![](https://wherobots.com/wp-content/uploads/2023/12/Inline-Blue_Black_onWhite@3x.png)

# Havasu Raster ETL example

In this example we demonstrate:

* working with the EuroSAT raster dataset as Havasu tables
* raster opertions 
* handling CRS transforms, and 
* benchmarking raster geometry operations


Read more about [Havasu](https://docs.wherobots.com/latest/references/havasu/introduction/), and [WherobotsDB Raster support](https://docs.wherobots.com/latest/references/havasu/raster/raster-overview/) in the documentation.

# Launch Spark Job

In [None]:
from pyspark.sql import SparkSession
from pyspark.sql.functions import expr, col
from sedona.spark import *
import geopandas as gpd

# Define sedona context

In [None]:
config = SedonaContext.builder().appName('havasu-iceberg-raster-etl')\
    .getOrCreate()
sedona = SedonaContext.create(config)

# Load Raster Datasets

## EuroSAT

In [None]:
eurosat_path = 's3://wherobots-examples/data/eurosat_small'
df_binary = sedona.read.format("binaryFile").option("pathGlobFilter", "*.tif").option("recursiveFileLookup", "true").load(eurosat_path)
df_geotiff = df_binary.withColumn("rast", expr("RS_FromGeoTiff(content)")).withColumn("name", expr("reverse(split(path, '/'))[0]")).select("name", "length", "rast")
df_geotiff.show(5, False)

# Save Raster Datasets to Havasu

In [None]:
sedona.sql("CREATE NAMESPACE IF NOT EXISTS wherobots.test_db")
sedona.sql("DROP TABLE IF EXISTS wherobots.test_db.eurosat_ms")
df_geotiff.coalesce(16).writeTo("wherobots.test_db.eurosat_ms").create()

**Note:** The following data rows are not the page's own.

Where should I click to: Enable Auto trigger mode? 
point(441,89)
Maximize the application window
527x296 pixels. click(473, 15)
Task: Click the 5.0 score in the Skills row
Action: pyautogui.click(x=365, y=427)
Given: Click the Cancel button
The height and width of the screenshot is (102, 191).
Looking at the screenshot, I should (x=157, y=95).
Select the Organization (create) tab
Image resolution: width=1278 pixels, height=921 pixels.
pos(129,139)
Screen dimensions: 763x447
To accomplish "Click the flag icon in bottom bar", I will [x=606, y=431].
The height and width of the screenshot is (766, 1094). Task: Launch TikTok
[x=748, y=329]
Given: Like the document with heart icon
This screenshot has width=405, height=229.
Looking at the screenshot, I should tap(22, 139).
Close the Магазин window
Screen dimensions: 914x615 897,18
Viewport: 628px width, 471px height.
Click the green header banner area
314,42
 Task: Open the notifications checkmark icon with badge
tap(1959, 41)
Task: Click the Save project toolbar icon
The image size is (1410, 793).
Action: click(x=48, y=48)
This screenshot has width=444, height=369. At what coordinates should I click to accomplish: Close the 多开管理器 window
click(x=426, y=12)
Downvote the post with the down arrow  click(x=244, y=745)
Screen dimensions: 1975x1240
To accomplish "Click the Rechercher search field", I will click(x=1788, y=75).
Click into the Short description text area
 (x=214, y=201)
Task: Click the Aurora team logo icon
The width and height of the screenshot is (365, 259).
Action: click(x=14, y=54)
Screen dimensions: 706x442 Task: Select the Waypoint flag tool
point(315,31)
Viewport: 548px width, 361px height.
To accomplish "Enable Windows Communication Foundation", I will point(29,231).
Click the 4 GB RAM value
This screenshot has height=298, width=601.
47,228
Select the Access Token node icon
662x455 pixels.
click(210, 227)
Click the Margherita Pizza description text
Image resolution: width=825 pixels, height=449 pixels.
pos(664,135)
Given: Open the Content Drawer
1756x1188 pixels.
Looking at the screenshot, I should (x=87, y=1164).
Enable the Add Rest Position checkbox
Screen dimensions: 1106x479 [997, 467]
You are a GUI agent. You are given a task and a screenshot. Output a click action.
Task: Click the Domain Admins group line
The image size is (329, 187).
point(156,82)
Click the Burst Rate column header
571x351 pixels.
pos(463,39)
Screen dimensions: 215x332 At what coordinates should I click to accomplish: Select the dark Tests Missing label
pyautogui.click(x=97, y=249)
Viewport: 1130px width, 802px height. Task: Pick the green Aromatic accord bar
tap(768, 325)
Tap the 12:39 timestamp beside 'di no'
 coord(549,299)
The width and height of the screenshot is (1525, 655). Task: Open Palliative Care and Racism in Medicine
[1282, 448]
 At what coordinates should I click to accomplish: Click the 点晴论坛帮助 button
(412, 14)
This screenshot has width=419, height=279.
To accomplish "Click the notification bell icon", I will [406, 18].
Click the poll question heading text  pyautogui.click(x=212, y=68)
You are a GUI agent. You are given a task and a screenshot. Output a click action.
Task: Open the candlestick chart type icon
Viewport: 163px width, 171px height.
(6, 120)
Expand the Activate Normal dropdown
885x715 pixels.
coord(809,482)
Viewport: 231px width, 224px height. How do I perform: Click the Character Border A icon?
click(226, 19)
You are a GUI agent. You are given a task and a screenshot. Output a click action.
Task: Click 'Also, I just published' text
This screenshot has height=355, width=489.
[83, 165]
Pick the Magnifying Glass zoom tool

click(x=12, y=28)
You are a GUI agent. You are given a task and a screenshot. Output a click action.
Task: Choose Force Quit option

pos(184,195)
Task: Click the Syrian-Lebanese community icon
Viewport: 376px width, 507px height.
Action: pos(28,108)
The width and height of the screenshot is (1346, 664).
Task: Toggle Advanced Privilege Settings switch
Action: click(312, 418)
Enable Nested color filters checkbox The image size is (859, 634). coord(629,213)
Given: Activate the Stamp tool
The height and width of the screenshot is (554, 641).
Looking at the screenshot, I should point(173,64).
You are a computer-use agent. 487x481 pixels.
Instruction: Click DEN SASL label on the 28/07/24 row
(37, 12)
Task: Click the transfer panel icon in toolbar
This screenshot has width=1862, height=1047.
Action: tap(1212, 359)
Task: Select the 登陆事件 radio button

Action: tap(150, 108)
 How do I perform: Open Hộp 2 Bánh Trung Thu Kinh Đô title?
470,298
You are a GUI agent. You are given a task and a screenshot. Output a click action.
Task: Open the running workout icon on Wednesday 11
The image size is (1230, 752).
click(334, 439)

## Save another copy of EuroSAT partitioned by SRID

In [None]:
sedona.sql("DROP TABLE IF EXISTS wherobots.test_db.eurosat_ms_srid")
df_rast_havasu = sedona.table("wherobots.test_db.eurosat_ms")
df_rast_havasu.withColumn("srid", expr("RS_SRID(rast) as srid"))\
    .sort('srid')\
    .write.format("havasu.iceberg").partitionBy("srid")\
    .saveAsTable("wherobots.test_db.eurosat_ms_srid")

## Reload Havasu Rasters

In [None]:
df_rast_havasu = sedona.table("wherobots.test_db.eurosat_ms")
df_rast_havasu_srid = sedona.table('wherobots.test_db.eurosat_ms_srid')

# Test Raster Functions

## Test Basic Raster Property Accessors

In [None]:
df_rast_havasu.selectExpr("name", "RS_Envelope(rast) as env", "RS_Metadata(rast) as meta").show(5)

## Test Pixel Data Accessors

In [None]:
df_rast_havasu.selectExpr("name", "RS_Value(rast, ST_Centroid(RS_Envelope(rast))) as centroid_val").show(5, False)

## Test Band Accessors

In [None]:
df_rast_havasu.selectExpr("name", "RS_BandAsArray(rast, 1) as band1", "RS_BandAsArray(rast, 2) as band2", "RS_BandAsArray(rast, 3) as band3").show(5)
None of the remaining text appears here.